07/28/2024
I am not a qualified expert in fire safety. I worked a fire line in Oregon for three weeks as a young man. While it was a very intense experience, it provides me very little practical help in preparing for wildfire, other than having given me a very healthy respect for it. I did, however, have one other experience that is somewhat relevant. I directed the evacuation of I Corps during the Viet Nam war. My team and I got everyone that we were responsible for out safely, because we had spent a year thinking about it and planning for it. As it turned out, when push came to shove, very few of our plans actually got implemented as written, but because we had thought about the subject hard enough, long enough, and discussed it widely enough, we were able to modify plans expeditiously and intelligently as necessary. My guess is that the same kind of thinking and planning would be useful for us here in Mendonoma as well.
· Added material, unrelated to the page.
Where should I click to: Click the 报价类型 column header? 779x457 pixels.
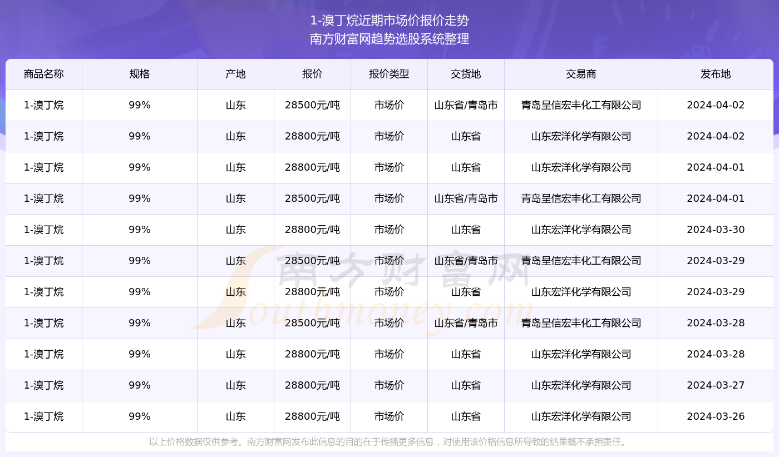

I am relatively certain that the various civil organizations with responsibility for fire safety have updated plans for virtually every possible scenario that can be imagined. I know for a fact that we are fortunate to have a wonderful team of professionals in place to help us when the excrement hits the fan. I also assume that most of us know very little about those plans beyond what is recommended should be in our go bag and the need to get out of Dodge when told to leave. Admittedly, I am a worse case thinker. I assume that if something can go wrong it will and the disagreeable wrinkle will develop at the very last moment. What do we do then? I won't belabor the point here, but I will say that one of my worries is a sudden wild fire in the community in the middle of the night. Conditions would have to be perfect, but climate change is making that confluence of conditions less and less unlikely every day. Embers fly very long distances and grassy meadows are ideal landing points.
I see the recent emergency drill here in The Sea Ranch to have been an excellent start and I look forward to what I very much hope is more community involvement and thinking to come. What is your plan if a big tree falls across your preferred road out of town and do you have enough gas in the car to get to where you are going? Do you know if the folks next door heard the siren? Where is the cat? Think now so you can act later. Think worst case so that you have alternatives when the excrement starts splattering around you.